Say how many lines in the entries below have the word "computer" in them, giving only the number.

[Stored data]
※

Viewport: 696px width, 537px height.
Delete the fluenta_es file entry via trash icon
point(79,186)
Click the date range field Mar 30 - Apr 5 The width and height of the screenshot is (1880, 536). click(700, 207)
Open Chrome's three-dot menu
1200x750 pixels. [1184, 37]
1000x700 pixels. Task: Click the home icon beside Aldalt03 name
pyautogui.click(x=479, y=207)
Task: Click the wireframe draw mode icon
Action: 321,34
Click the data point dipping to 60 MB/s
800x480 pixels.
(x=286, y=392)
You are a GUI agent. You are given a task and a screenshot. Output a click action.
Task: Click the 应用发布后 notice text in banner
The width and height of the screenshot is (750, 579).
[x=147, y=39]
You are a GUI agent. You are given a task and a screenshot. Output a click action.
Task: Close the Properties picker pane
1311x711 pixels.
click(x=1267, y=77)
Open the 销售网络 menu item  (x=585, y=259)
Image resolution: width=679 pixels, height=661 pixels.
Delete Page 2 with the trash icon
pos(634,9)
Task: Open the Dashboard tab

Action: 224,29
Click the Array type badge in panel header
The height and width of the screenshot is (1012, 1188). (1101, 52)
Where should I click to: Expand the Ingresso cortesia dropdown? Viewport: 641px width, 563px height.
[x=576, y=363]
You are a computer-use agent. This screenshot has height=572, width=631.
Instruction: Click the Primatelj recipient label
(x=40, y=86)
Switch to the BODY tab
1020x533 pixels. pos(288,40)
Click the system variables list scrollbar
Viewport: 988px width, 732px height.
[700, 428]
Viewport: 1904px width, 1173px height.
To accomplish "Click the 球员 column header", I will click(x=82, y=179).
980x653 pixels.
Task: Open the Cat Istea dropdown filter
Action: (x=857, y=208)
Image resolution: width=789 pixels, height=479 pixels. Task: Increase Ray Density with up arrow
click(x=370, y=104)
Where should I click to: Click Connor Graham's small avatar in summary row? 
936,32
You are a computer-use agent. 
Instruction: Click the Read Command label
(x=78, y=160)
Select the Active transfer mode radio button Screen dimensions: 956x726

※

### Task output:
2